## Exercise
Which lines of the data below include the string "checkmark"? Return each of them.

Start of The input

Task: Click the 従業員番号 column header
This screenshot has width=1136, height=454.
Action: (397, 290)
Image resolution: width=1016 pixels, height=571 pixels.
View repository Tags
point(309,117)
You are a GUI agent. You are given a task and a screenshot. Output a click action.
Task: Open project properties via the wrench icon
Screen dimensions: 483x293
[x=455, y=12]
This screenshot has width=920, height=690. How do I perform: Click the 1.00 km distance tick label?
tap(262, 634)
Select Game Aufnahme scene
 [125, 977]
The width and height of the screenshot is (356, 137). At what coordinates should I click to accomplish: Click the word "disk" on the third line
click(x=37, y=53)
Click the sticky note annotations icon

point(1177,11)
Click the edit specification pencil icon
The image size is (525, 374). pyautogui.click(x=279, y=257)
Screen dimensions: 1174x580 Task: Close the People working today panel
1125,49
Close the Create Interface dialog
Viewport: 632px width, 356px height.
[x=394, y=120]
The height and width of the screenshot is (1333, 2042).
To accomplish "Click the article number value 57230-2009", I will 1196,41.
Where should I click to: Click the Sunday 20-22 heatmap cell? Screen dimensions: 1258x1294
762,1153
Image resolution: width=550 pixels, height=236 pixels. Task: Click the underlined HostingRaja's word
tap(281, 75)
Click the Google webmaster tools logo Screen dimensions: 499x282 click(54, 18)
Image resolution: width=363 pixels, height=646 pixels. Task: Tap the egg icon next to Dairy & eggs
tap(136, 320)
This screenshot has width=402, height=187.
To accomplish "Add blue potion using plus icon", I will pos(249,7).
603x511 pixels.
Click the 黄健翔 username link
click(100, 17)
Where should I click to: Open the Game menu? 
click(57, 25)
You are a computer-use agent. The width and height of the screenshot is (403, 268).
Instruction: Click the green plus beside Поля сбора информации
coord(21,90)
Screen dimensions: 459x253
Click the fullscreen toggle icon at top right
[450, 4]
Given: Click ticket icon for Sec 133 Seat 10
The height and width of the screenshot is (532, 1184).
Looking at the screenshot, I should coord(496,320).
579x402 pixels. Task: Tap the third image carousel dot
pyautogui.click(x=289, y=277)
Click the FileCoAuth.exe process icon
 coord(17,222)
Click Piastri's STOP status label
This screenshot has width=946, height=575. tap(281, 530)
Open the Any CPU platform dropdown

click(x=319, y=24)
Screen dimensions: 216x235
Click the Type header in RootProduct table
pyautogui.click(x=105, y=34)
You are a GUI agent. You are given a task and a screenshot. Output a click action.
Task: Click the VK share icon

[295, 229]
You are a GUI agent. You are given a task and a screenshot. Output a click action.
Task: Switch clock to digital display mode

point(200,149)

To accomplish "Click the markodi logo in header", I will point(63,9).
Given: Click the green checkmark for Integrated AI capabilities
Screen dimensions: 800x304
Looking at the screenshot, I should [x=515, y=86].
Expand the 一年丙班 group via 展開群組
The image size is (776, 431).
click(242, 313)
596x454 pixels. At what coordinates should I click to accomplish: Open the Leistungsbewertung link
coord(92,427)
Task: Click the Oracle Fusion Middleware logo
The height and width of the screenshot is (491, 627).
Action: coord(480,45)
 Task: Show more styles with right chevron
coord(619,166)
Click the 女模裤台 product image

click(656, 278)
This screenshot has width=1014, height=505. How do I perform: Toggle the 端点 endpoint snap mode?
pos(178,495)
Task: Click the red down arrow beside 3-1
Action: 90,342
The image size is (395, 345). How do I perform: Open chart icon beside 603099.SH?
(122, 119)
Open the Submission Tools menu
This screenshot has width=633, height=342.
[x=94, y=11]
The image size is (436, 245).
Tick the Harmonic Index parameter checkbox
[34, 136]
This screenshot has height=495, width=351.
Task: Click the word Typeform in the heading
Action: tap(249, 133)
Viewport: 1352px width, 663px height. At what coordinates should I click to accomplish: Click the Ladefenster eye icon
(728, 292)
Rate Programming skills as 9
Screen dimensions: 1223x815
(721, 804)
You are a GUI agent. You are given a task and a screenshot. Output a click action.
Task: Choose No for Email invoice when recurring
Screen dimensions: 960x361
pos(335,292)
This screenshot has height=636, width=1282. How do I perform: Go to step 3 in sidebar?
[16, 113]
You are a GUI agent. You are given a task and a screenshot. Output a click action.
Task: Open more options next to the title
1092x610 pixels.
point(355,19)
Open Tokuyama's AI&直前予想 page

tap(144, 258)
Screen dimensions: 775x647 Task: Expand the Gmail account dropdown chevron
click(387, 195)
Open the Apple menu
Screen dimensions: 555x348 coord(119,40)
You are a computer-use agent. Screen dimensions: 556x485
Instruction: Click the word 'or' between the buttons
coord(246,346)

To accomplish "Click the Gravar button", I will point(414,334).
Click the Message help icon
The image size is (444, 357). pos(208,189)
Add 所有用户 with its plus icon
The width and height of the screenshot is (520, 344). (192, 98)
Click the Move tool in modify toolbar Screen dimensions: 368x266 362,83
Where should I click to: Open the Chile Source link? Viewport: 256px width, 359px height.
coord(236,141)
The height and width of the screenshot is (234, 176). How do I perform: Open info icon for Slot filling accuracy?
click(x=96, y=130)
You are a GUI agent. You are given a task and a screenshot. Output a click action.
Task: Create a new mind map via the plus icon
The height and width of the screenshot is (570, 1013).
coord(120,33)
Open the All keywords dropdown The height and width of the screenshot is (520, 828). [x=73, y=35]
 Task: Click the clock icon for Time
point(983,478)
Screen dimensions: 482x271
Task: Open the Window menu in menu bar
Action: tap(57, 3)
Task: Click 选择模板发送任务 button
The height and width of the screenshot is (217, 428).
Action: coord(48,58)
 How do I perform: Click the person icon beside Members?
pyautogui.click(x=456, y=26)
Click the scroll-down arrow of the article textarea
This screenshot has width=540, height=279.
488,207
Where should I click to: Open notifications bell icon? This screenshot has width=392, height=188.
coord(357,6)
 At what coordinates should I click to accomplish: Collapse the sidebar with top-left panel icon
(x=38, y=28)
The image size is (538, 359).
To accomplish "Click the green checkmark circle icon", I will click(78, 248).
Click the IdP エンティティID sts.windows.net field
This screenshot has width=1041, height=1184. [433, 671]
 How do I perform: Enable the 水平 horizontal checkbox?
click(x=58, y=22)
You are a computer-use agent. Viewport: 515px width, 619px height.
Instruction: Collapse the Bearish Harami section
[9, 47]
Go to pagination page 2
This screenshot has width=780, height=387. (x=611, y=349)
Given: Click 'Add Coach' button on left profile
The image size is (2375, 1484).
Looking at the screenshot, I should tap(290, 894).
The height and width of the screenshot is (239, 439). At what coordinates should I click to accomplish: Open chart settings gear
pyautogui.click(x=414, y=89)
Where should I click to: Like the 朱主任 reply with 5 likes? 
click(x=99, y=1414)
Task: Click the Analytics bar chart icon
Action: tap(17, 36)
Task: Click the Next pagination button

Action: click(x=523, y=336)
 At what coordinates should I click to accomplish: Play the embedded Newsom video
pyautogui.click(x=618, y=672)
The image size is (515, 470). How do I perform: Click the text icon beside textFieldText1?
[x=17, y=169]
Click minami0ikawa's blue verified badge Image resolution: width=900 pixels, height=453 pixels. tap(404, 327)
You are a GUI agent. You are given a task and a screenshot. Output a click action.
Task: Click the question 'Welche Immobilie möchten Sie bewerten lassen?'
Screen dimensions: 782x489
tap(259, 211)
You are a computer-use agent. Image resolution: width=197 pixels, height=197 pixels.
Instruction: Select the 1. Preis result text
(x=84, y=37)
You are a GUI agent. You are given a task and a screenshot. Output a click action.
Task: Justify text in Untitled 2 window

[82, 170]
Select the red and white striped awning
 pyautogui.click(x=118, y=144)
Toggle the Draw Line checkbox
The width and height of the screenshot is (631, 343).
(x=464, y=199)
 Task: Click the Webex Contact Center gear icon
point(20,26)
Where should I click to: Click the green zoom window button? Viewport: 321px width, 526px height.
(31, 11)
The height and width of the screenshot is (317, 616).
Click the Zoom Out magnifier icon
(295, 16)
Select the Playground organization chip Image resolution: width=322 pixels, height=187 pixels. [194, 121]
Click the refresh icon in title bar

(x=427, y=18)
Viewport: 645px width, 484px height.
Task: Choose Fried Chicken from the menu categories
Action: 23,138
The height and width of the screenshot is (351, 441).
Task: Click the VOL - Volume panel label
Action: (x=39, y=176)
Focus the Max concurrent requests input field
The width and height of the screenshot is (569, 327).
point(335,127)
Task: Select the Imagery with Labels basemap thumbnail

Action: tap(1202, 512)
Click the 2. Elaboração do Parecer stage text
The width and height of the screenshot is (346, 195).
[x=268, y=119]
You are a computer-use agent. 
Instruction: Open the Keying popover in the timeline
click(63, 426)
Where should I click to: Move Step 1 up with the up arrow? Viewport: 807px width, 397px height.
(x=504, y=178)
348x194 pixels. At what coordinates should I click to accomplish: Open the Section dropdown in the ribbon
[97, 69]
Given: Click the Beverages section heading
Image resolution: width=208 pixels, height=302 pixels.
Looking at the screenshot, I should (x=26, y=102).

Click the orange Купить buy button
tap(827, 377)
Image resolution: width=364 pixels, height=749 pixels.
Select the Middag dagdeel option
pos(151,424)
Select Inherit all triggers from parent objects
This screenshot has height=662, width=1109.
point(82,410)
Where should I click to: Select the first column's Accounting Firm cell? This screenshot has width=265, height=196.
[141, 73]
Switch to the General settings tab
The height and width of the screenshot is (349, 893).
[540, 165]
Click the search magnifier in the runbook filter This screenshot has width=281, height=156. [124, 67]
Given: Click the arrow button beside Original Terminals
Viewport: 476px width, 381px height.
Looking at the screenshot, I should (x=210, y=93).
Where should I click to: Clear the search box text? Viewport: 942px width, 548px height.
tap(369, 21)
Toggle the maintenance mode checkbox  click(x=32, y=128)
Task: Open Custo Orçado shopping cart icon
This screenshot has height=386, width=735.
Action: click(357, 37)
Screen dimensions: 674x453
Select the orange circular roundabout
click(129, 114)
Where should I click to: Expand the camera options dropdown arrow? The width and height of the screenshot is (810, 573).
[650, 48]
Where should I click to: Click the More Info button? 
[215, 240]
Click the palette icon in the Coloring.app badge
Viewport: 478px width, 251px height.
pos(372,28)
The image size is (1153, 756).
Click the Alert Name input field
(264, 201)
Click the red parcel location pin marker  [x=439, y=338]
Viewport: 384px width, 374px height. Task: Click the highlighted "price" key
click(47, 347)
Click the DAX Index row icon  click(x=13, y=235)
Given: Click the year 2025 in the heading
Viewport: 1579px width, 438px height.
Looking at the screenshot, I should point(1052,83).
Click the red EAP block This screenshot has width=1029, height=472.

End of The input

## Solution below
Given: Click the green checkmark for Integrated AI capabilities
To accomplish "Click the green checkmark circle icon", I will click(78, 248).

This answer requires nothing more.